Ronaldo lebih dimaksimalkan menjadi seorang pendribel handal yang sering merepotkan pertahanan lawan lewat kecepatan dan skill olah bolanya.
Namun, alih-alih dipuja karna sering pamer skill, ia justru mendapat hujatan dari rekan setimnya saat itu, Mikael Silvestre.
"Ia (Ronaldo) bermain berlebihan dan membuat keputusan yang keliru. Ia lebih sering asik sendiri dengan bola," kata Silvestre dilansir Manchester Evening News.
"butuh beberapa waktu dan banyak teriakan dari pelatih dan rekan satu timnya agar ia tetap sederhana dan menghormati permainan," lanjutnya.
Seperti yang dikatakan Silvestre, CR7 muda membutuhkan banyak teriakan dan masukkan dari pelatih, Alex Ferguson pun dengan sabar mendidik Ronaldo hingga membuat cara bermainnya lebih efektif.
Dan benar saja, Ronaldo tumbuh di Manchester United sebagai tukang dribel yang juga memiliki intuisi menyerang yang mentereng.
Bermain sebagai winger, ia sukses mencetak 118 gol dari 287 pertandingan bersama Setan Merah di bawah nahkoda Ferguson.
Baru, ketika hijrah ke Real Madrid, Ronaldo lebih sering difokuskan sebagai pencetak gol utama.
Ronaldo menjadi mesin pencetak gol yang menembak di seluruh area lini depan. Tak peduli kiri, kanan, atau tengah, Ronaldo tampil bertaji.
Musim perdananya di La Liga Spanyol (2009/2010), ia sukses menorehkan 26 gol.

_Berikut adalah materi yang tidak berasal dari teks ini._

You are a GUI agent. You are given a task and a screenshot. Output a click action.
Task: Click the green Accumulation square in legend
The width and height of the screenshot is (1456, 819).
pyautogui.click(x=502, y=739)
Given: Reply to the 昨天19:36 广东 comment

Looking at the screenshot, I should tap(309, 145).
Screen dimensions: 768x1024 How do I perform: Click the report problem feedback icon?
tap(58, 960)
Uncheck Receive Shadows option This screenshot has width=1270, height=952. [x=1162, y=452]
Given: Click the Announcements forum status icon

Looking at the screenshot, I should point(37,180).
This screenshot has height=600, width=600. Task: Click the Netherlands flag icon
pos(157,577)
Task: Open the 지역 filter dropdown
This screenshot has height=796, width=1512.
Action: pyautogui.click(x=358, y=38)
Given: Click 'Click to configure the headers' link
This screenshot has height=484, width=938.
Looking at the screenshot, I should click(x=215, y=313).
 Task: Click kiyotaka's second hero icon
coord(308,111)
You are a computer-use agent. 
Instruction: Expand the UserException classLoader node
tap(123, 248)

Menghitung di seluruh kompetisi, Ronaldo membuat publik Santiago Bernabeu takjub dengan lesatan 33 gol.
Lalu, kedatangan Jose Mourinho di Real Madrid mengubah peran yang diemban Ronaldo.
The Special One membentuknya sebagai penyerang kiri yang memiliki kebebasan untuk bermain dalam dan menyisir area sayap.
Apakah jumlah gol Ronaldo berkurang? tentu saja tidak.
Di era kepelatihan Mourinho, CR7 sukses menyumbangkan 168 gol dari 164 pertandingan. Torehan yang tak masuk akal sebagai pemain sayap.